How automatic structure elucidation could lead to more creative chemists
There is a certain moment when a chemistry student first sees an NMR machine which I think symbolises the point when they begin to cease being a student and start becoming a research scientist. In my case the moment came during an introductory tour of the analytical facilities at the University of Reading, UK. We final year students were warned not to get too close to the magnet with our bank cards, which seemed rather foreboding, and the technician started to explain roughly what the metallic cylinder did. There were words like ‘shimming’ and ‘resonance’, and I have to admit I found it all quite exhilarating, in a strange kind of way.
If he has his way, Craig Butts, director of NMR at the University of Bristol, UK, will eventually put a stop to all that. It’s not that he has an aversion to sentimental moments necessarily, but over the past four years he has been designing software that could eventually automate the process of structure elucidation by NMR.
Sounds ambitious? It is, and Butts says he is ‘completely of the view that this is not a problem which is 100% solvable’. Some compounds – benzene for example – have such deceptively simple NMR spectra that anyone, be they human or android, would struggle to interpret them accurately with no prior knowledge.
So how good is Butt’s software? He explains that the current prototype just needs a peak-picked spectrum as the input. Then you basically ‘just push go’ and out pops a structure that the machine computes based on pre-programmed rules of how to interpret the NMR data.

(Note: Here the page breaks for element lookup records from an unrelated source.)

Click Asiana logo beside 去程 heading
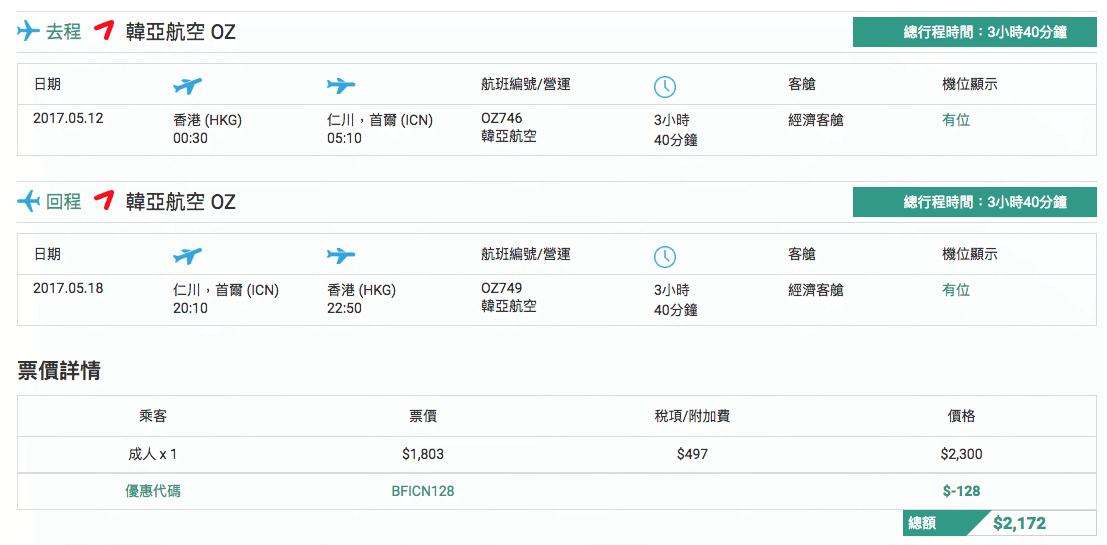The height and width of the screenshot is (545, 1107). [104, 31]
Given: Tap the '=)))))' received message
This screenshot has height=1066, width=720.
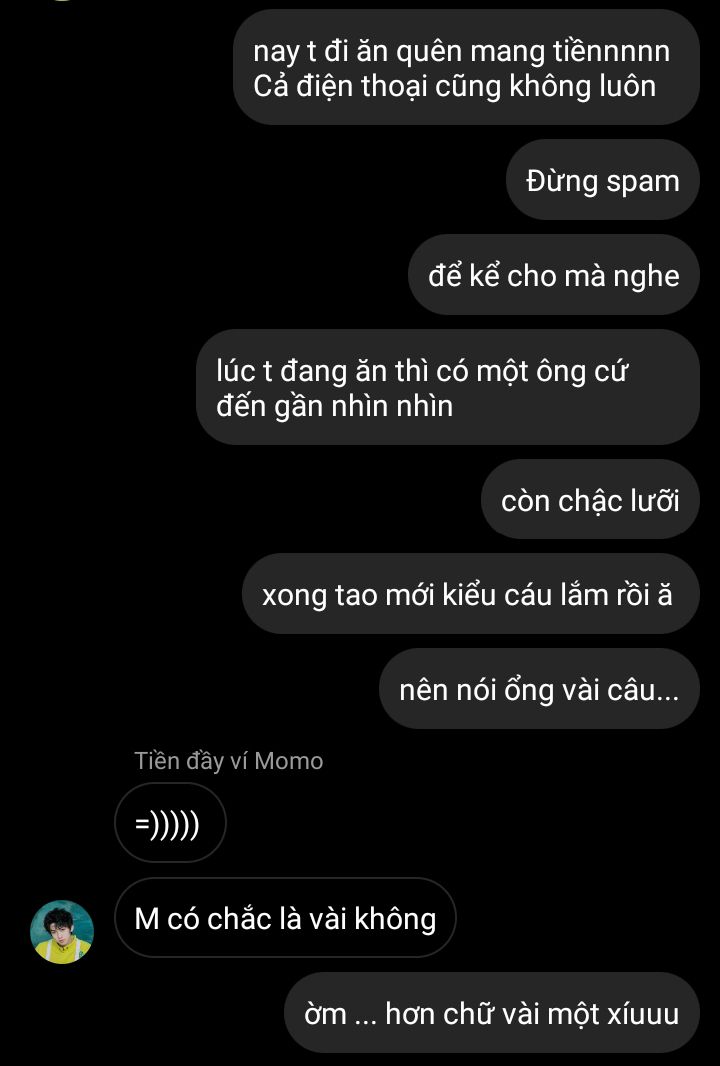Looking at the screenshot, I should [170, 823].
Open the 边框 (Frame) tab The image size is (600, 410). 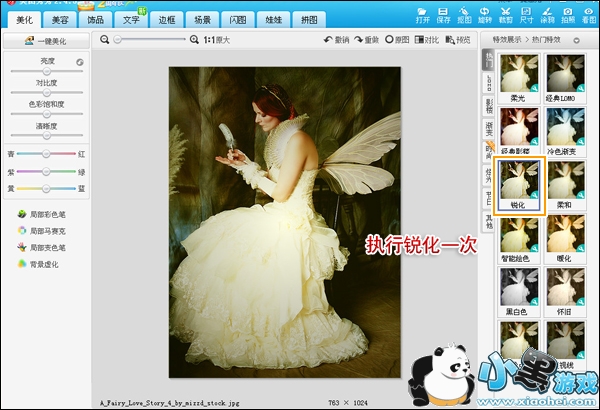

‘Now that structure may be the right one, or it may be complete chicken wire,’ says Butts. The software does get it right for reasonably complex molecules like menthol though, which sounds encouraging. Complicating factors like lots of quaternary carbons make some molecules harder than others, so Butts and his team are refining their algorithms right now, plus working to increase the types of spectra that the software can tolerate. Both of these improvements should make their software better at its job. They have also been studying how they might use nuclear Overhauser effect spectroscopy (Noesy) data as an additional tool to verify inter-proton distances.
Those regular rounds of NMR training for new starters that chemistry departments run each autumn could soon be a lot shorter, then. It could be more a case of: ‘This is where you put your sample, and here’s the button you press’. And Butts thinks that might be a good thing: ‘I don’t think I should ever have to teach someone to shim a sample,’ he says. ‘Not because that’s not a useful thing to know – but simply because a computer can do shimming faster and better than a human being.’
But should we worry that, as the man who teaches students how to interpret NMR data for a living, Butts might be doing himself out of a job? ‘This comes up a lot,’ he says, ‘and I really don’t see it as a problem because I simply don’t believe that the software will ever be able to do the job as well as a chemist can. The point is that in many cases it may be able to do it faster.’
And surely he’s right. Synthetic chemists just want to know what that ‘stuff’ in their round bottomed flasks is; it is once they have that information that they can craft their next move in a synthesis or get a handle on what might have gone wrong.
‘Anything that simply involves following a set of rules, like counting numbers of protons and carbons; that can be done by a computer, better and faster than by a human,’ says Butts. So, in an ironic way, more automation in chemistry might actually lead to more creativity, not less. With the boring bits of NMR automated, chemists will have more time to dream up new ideas.